There were no adverse events reported during this study. The ingredients used and the dose administered in this study are generally regarded as safe and were well tolerated.

The primary limitation of this study was the interpersonal variability between participants which contributed to the data having a wide range. Although the individuals were healthy and not statistically different in age and weight, the observed variability is attributed to the differences between individual’s metabolic rate. The unique metabolic characteristics of EPA and DHA in terms of its conversion and clearance rates could impact AUC calculations.

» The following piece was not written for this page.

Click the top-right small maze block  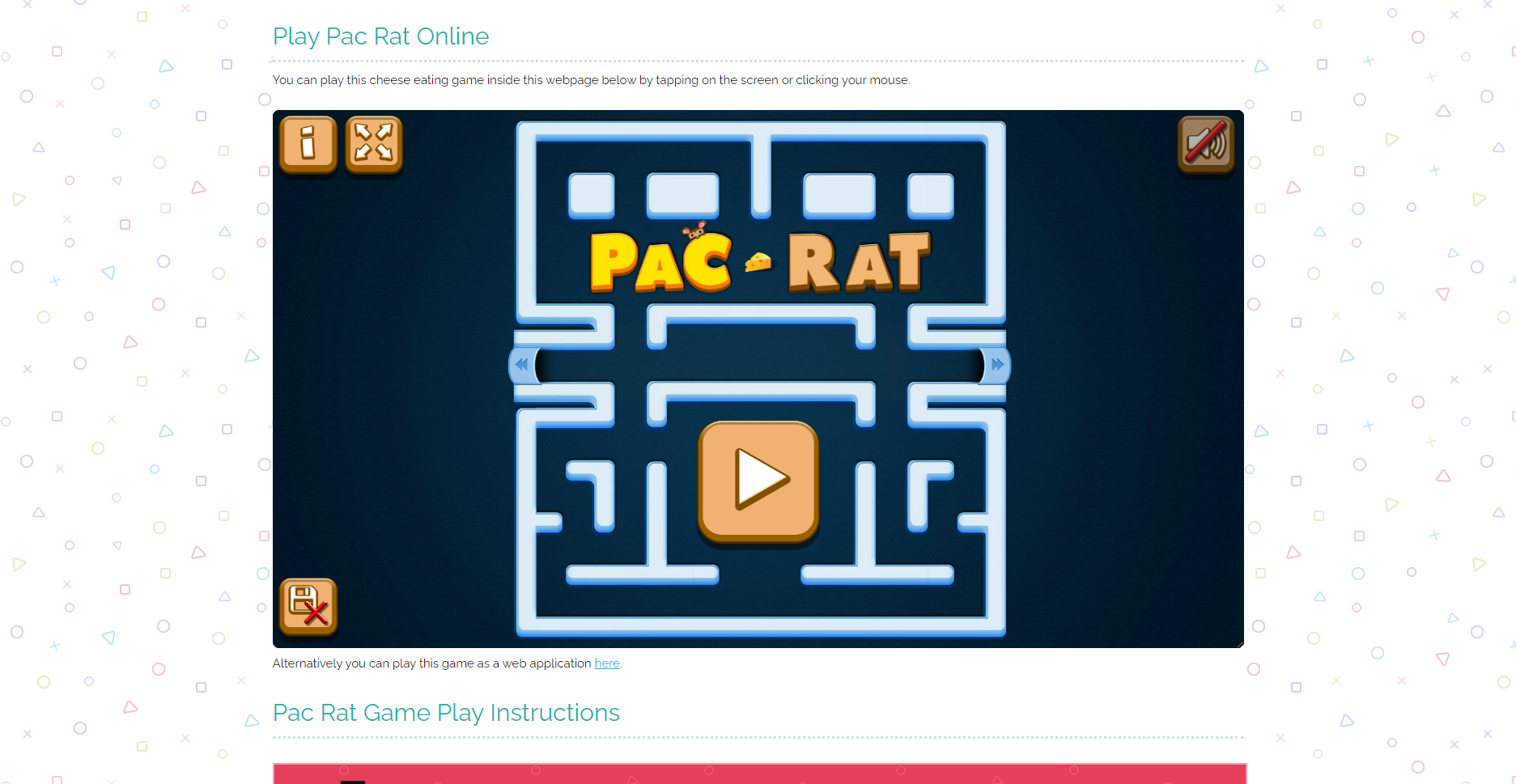(931, 196)
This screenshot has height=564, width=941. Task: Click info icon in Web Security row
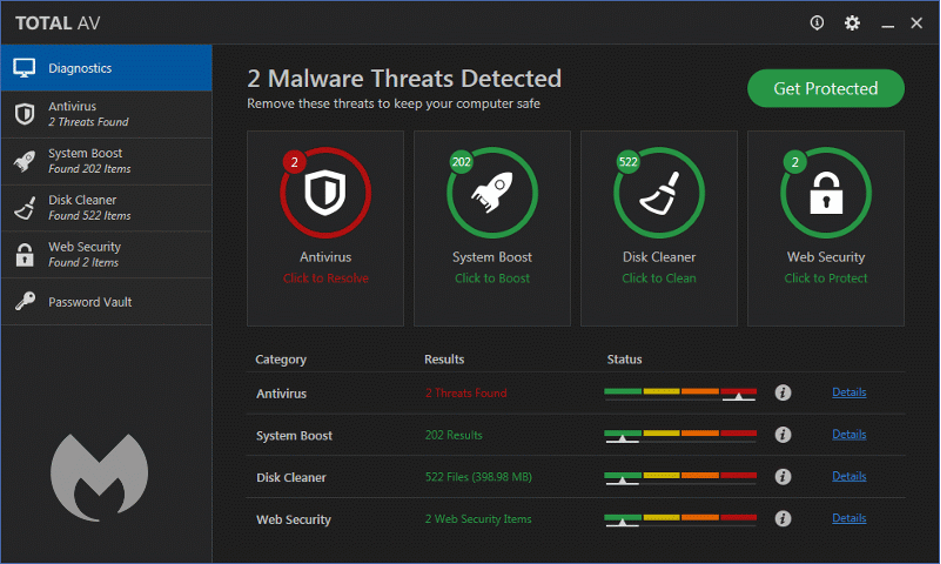(783, 519)
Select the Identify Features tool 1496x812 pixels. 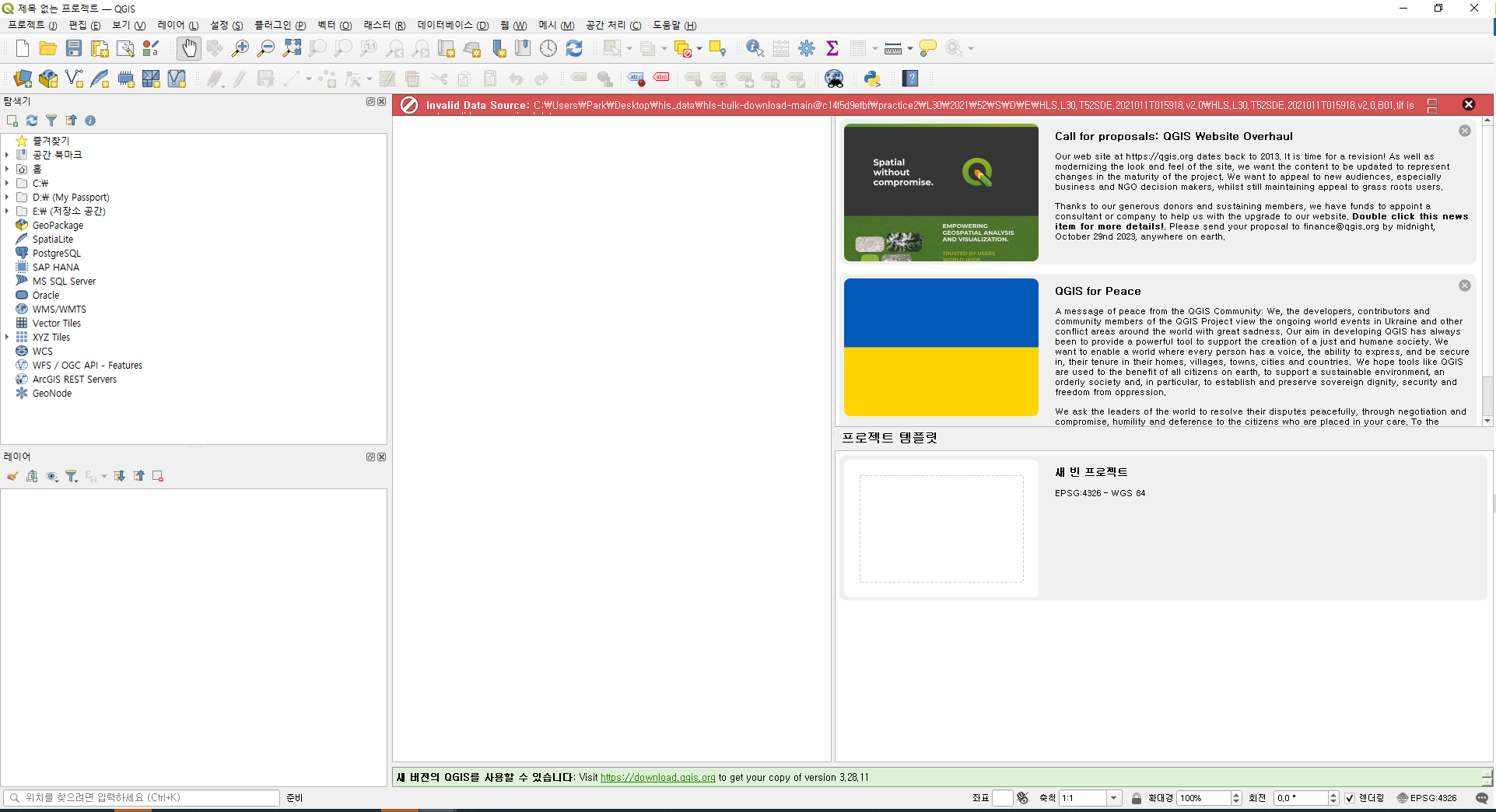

Future studies may benefit from a crossover design to help reduce interpersonal variability. Lastly in this study plasma concentration of EPA and DHA in serum is used as an indicator of absorption. This surrogate method of evaluating absorption does not account for contributions of EPA and DHA from other sources like the liver, adipose tissue, or retro conversion between omega-3 fatty acids.

In conclusion, this randomized, double-blind clinical trial was able to show a threefold higher bioavailability of total EPA + DHA in PM compared to the SEE.